# Newbie advice(reaching new systems full potential)



## byrdman82 (Sep 7, 2019)

Sorry if this seems lazy. I've read some posts but just get completely lost in all the information

So I've always fooled with A/V, but could only ever afford box package systems. Finally found myself able to afford some nice toys and built myself a home theatre. 120" projector screen. Hi def Acer projector. Went with this projector bc I need hi lumens beings my theatre is in the loft and has windows. 4 nice movie seat with seat shakers. Denon 720 reciever which at the time was the lower end unit that had Dolby Atmos. 2 Klipsch r-26 tower speakers, 1 Klipsch center speak(rp-440c), 2 Klipsch atmos speakers(r-2650cII), 2 Klipsch surround speakers(r-2650cII), 2 Klipsch reference 12"s, and 1 Klipsch reference 15". I use directv and Ps4. 

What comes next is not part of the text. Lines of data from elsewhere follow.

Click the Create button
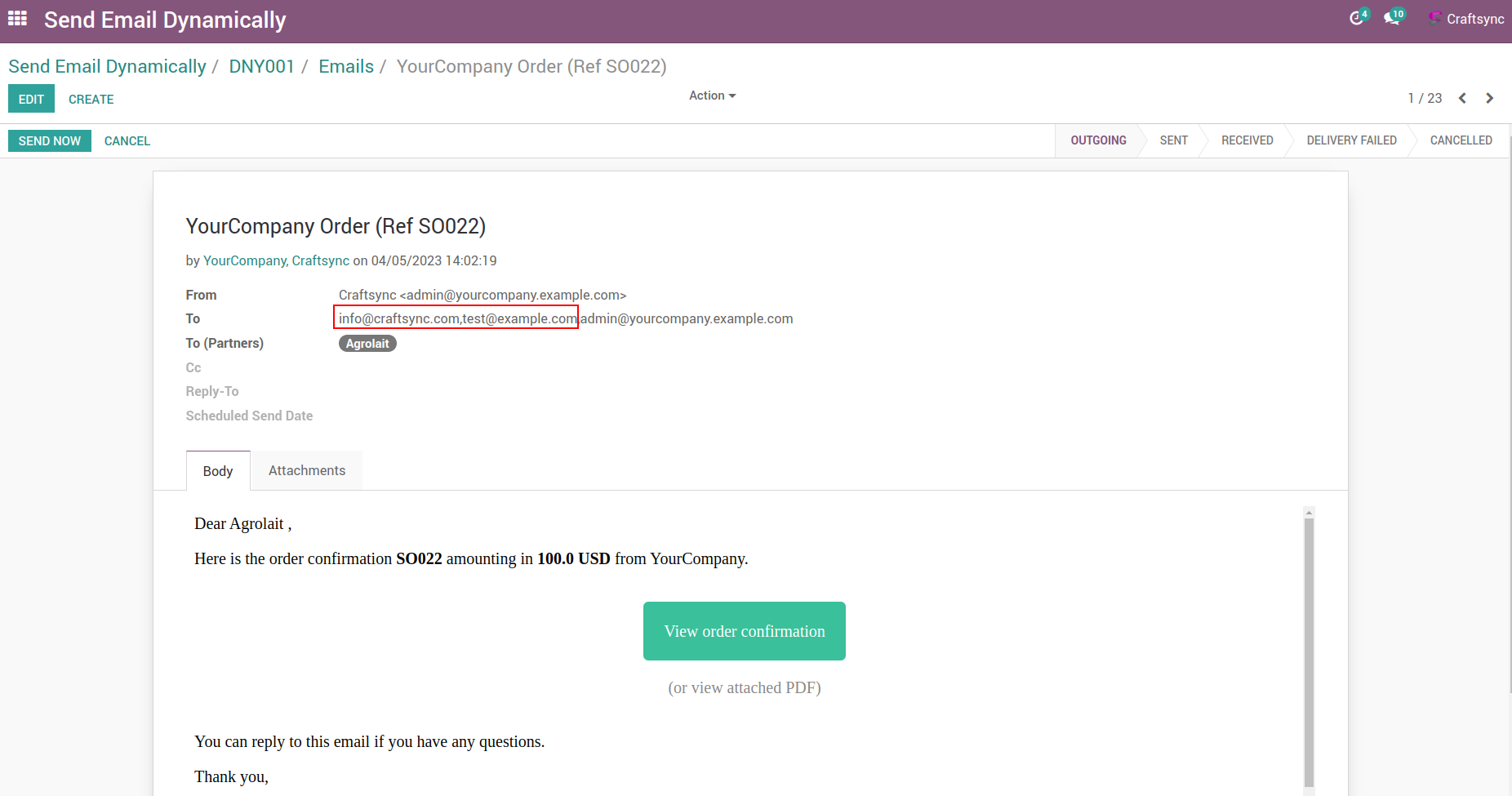1512x796 pixels. 91,99
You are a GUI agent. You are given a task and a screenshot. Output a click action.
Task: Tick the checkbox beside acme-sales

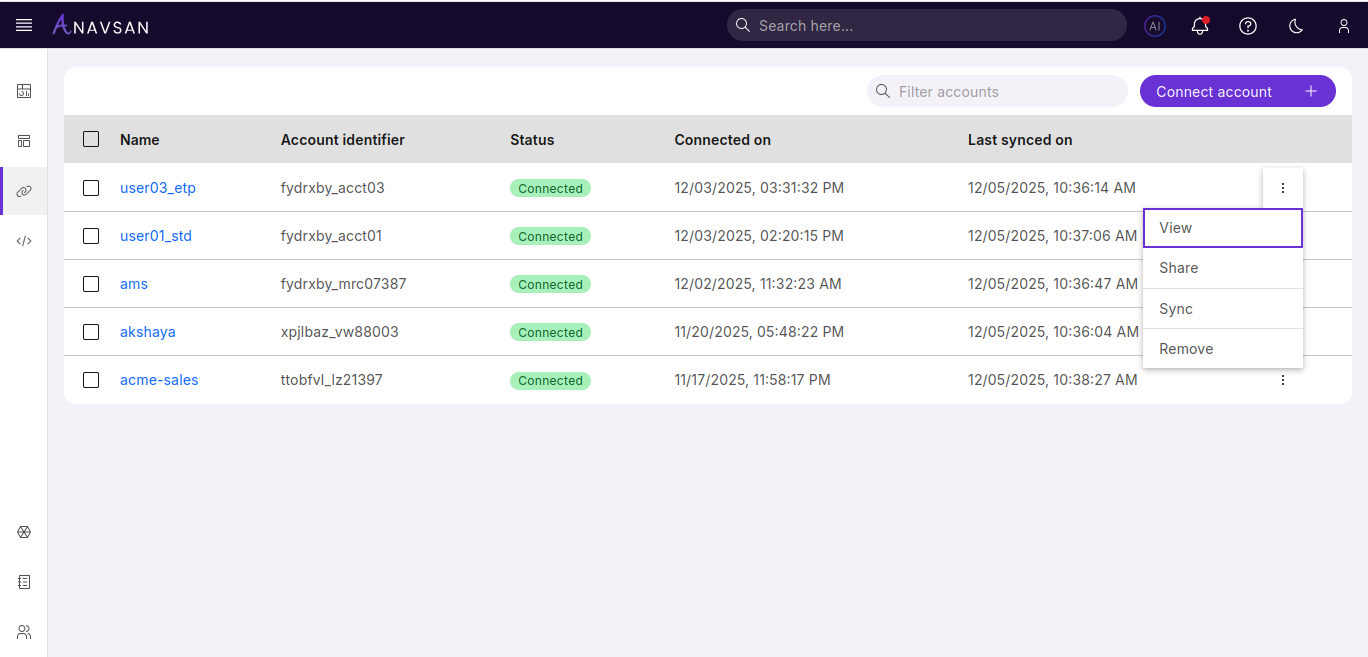point(91,380)
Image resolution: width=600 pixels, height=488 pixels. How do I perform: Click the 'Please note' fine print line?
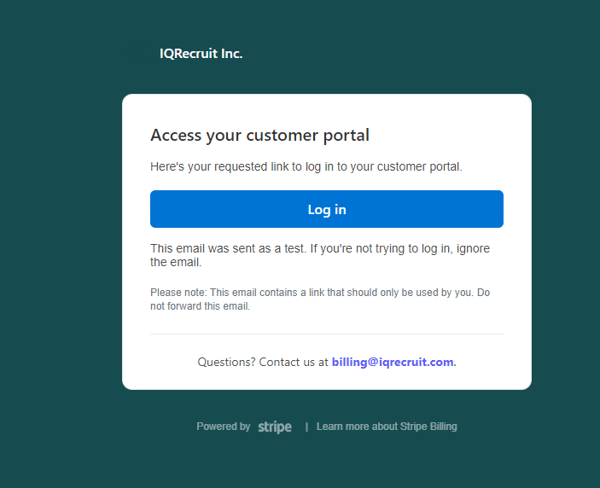300,292
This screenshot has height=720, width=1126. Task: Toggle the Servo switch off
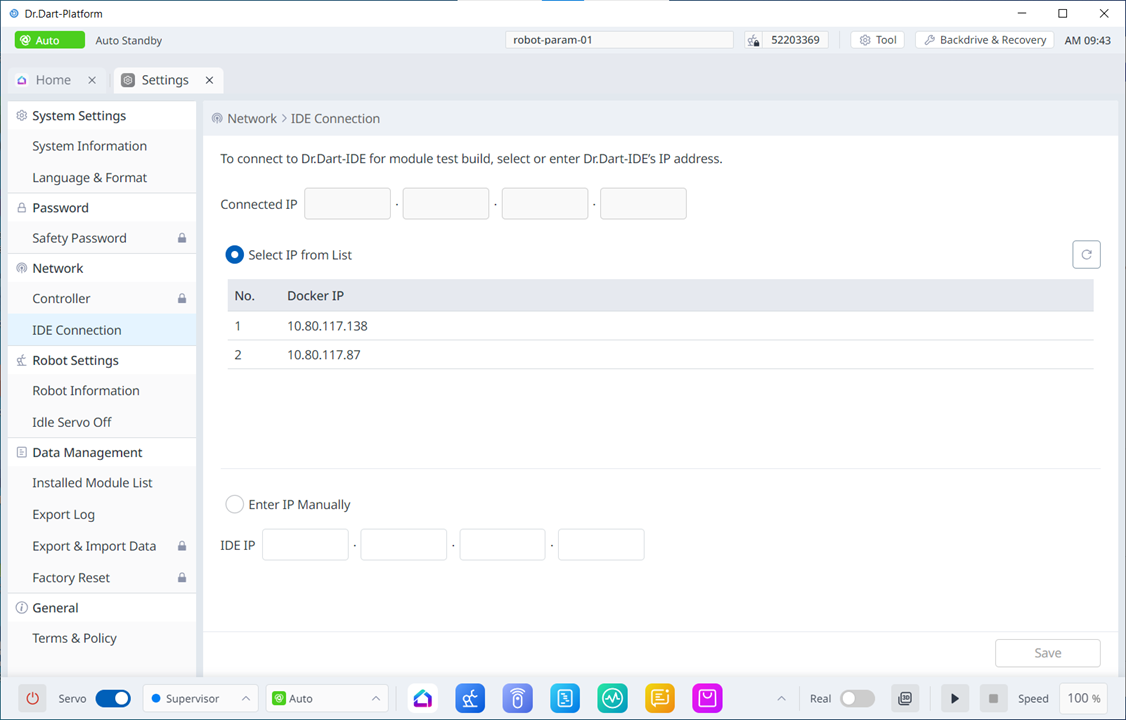pos(113,698)
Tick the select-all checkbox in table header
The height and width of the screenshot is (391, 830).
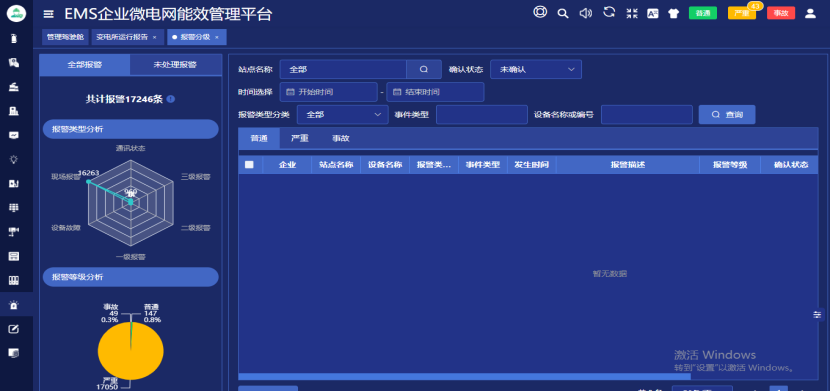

To my question. I fool with the settings a little here and there, but mostly just fool with speaker volume levels and sub levels. I am happy with the systems sound and performance (Denon's app interface is trash). What is my next step? I'm afraid I'm not reaching the system's full potentional? Theres no way I can have all this equipment, and fool around with system settings for 10 minutes and be done? Equalizers? Individual speaker amps?


----------



## theJman (Mar 3, 2012)

byrdman82 said:


> To my question. I fool with the settings a little here and there, but mostly just fool with speaker volume levels and sub levels. I am happy with the systems sound and performance (Denon's app interface is trash). What is my next step? I'm afraid I'm not reaching the system's full potentional? Theres no way I can have all this equipment, and fool around with system settings for 10 minutes and be done? Equalizers? Individual speaker amps?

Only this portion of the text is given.